Cela me laisse perplexe. Je comprends parfaitement que l'on recherche des criminels de guerre, mais là, c'est quand même extrême. Le président est obligé de s'excuser pour des choses que des gens ont commis sous la contrainte, il y a 70 ans.... il est d'ailleurs probable que tous les employés de cette époque soient morts ou très prêts de l'être.
A ce tarif là, toute la France devra s'excuser...tous les français ont collaboré passivement. Ils n'avaient pas le choix...
http://www.lavoixdunord.fr/France_Monde ... ah-l.shtml
En cédant à la ville de Bobigny un terrain de la gare d'où sont partis plus de 20 000 Juifs vers la mort en 1943 et 1944, ...
le président de la SNCF Guillaume Pepy a reconnu les responsabilités de l'entreprise, qui fut « un rouage de la machine nazie d'extermination ». « Contrainte, certes, notre entreprise a acheminé ces trains jusqu'à la frontière. Elle l'a fait », a-t-il reconnu en présence de Simone Veil, présidente d'honneur de la Fondation pour la mémoire de la Shoah.

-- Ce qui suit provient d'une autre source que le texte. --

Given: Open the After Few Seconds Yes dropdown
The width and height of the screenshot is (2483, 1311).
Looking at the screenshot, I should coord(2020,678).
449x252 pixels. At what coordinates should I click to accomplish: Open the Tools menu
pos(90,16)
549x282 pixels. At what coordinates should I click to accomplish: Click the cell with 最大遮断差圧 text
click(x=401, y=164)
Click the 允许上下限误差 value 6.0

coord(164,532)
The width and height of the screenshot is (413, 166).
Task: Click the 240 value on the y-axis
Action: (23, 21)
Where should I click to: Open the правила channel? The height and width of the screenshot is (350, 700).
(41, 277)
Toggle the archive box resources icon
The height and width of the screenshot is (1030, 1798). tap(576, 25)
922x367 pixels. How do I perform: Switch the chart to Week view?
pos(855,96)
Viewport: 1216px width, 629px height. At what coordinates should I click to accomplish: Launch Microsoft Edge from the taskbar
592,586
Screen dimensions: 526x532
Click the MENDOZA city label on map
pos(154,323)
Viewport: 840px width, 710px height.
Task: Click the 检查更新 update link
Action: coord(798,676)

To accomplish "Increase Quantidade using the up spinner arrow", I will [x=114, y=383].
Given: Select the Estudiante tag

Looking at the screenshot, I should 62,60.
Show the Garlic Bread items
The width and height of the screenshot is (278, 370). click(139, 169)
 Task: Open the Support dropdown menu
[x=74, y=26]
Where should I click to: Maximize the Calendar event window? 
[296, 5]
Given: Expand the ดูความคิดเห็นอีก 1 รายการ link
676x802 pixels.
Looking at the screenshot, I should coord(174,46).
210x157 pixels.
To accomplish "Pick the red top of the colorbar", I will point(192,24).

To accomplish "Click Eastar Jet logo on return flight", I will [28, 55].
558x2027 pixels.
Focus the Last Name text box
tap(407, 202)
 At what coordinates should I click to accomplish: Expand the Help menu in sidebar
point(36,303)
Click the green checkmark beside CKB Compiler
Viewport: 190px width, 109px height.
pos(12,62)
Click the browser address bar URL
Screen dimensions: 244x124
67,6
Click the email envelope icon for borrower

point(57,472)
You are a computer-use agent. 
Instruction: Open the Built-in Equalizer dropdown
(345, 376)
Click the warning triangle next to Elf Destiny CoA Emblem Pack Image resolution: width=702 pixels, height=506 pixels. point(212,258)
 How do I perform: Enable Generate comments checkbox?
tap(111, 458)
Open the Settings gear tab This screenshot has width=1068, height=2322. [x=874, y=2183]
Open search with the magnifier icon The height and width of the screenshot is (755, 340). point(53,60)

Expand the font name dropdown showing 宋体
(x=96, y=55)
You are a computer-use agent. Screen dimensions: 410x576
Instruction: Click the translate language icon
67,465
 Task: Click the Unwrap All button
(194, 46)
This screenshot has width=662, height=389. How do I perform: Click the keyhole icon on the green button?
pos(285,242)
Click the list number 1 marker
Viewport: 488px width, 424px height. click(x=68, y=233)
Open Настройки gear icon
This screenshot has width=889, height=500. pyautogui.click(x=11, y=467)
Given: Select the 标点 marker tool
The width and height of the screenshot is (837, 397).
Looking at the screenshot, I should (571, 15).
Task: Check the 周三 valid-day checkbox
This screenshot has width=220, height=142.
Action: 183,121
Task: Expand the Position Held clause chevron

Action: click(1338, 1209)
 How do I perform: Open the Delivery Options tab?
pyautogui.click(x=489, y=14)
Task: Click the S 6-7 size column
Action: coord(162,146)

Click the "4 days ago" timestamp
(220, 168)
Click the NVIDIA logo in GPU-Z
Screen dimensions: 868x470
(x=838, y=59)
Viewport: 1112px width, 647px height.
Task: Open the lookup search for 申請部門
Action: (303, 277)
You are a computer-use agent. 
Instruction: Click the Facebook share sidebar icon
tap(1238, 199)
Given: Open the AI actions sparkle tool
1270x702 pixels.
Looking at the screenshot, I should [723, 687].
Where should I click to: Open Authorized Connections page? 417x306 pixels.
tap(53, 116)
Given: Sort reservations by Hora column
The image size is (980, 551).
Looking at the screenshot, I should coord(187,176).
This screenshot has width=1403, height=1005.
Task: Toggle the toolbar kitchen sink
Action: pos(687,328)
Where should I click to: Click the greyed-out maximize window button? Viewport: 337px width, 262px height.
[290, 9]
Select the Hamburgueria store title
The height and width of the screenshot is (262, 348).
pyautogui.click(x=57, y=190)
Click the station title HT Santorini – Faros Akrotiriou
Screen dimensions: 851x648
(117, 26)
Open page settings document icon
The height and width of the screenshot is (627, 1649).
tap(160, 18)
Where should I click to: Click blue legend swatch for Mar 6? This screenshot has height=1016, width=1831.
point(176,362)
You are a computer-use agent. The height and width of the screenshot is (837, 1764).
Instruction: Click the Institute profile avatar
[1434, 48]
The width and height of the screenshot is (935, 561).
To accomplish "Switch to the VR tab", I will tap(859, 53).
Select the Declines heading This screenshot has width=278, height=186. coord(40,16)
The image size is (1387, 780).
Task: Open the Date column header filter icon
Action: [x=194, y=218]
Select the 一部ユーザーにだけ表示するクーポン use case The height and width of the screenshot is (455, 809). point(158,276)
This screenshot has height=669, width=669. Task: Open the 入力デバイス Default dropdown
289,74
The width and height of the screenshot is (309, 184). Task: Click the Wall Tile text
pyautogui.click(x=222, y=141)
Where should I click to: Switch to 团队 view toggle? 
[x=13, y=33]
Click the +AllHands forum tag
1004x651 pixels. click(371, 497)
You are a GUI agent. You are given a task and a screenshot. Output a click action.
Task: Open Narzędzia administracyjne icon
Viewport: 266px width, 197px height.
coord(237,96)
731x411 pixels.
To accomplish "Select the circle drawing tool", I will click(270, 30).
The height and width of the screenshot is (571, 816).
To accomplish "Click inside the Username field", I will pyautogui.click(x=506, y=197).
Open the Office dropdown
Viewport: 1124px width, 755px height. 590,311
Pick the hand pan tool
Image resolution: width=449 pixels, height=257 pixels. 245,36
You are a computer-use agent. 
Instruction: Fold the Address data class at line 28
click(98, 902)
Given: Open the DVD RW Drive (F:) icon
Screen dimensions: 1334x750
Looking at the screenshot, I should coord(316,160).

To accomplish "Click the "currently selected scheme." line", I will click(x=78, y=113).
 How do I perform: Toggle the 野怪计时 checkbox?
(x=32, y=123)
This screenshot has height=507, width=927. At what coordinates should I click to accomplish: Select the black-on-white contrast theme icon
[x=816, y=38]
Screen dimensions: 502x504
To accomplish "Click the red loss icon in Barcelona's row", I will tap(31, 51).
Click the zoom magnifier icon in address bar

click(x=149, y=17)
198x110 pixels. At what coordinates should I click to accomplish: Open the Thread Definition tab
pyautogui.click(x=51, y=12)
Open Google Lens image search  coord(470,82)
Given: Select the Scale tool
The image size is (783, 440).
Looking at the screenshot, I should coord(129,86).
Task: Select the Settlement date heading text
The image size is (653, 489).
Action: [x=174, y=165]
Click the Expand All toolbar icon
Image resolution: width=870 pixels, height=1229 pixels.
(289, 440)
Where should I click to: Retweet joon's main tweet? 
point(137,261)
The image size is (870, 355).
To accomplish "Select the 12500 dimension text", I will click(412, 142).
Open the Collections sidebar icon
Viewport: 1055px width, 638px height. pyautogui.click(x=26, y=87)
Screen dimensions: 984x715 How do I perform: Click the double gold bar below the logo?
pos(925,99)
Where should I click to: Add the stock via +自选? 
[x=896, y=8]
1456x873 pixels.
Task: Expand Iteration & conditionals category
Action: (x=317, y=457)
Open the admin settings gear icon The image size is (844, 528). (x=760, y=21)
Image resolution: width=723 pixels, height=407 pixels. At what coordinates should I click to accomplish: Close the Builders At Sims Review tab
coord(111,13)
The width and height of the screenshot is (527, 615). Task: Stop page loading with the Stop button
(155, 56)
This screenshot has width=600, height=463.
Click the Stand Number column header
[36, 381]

« En ces jours de malheur, notre entreprise avait tous les visages de la France », a encore relevé le patron de la SNCF, rappelant que « les cheminots résistants ont été l'honneur de l'entreprise et de la France ».
Une « démarche de mémoire » va d'ailleurs être lancée sur les 2 000 cheminots fusillés ou morts en déportation.
Contrats visés aux États-Unis
Guillaume Pepy a écarté tout rapport entre sa démarche et l'intérêt de la SNCF pour la grande vitesse aux États-Unis, notamment en Californie et en Floride, où des élus ont cherché à lier d'éventuels contrats à sa repentance pour son rôle dans l'Holocauste.
La transformation en lieu de mémoire de l'ancienne gare de Bobigny ne satisfait pas entièrement la communauté juive française, qui veut que la SNCF clarifie son rôle dans les déportations.
Le président du Conseil représentatif des institutions juives de France (CRIF) Richard Prasquier reconnaît la participation de cheminots à la Résistance mais souhaite « une étude historique sans oeillère » sur le rôle de la SNCF.
Une attitude conciliante qui n'est pas partagée par Avi Bitton, avocat de 600 plaignants (ex-déportés juifs, parents des victimes, anciens déportés pour faits de résistance d'Europe et d'Amérique du Nord) qui ont déposé plainte en 2006 contre la SNCF devant le tribunal administratif de Toulouse.
Située à 2,2 km du camp de Drancy, la gare de Bobigny, sur la ligne de grande ceinture (une ligne circulaire faisant le tour de Paris en banlieue), a failli être démolie dans les années 1980. Étonnamment préservée, elle a été classée en 2005. •
Vingt et un convois Vingt et un convois
Les registres tenus par l'occupant allemand et compilés par l'avocat Serge Klarsfeld montrent qu'environ 85 % des 75 720 Juifs déportés sont passés par le camp de Drancy, Puis, pour plus de discrétion, les départs vers les camps de la mort se sont faits depuis la gare de Bobigny à partir du 18 juillet 1943 : en treize mois, jusqu'au 17 août 1944, 21 convois en sont partis, emportant vers la mort 22 407 hommes, femmes et enfants.
La plupart des convois avaient pour destination Auschwitz. Quelques uns sont également partis vers Sobibor, et le dernier vers Buchenwald.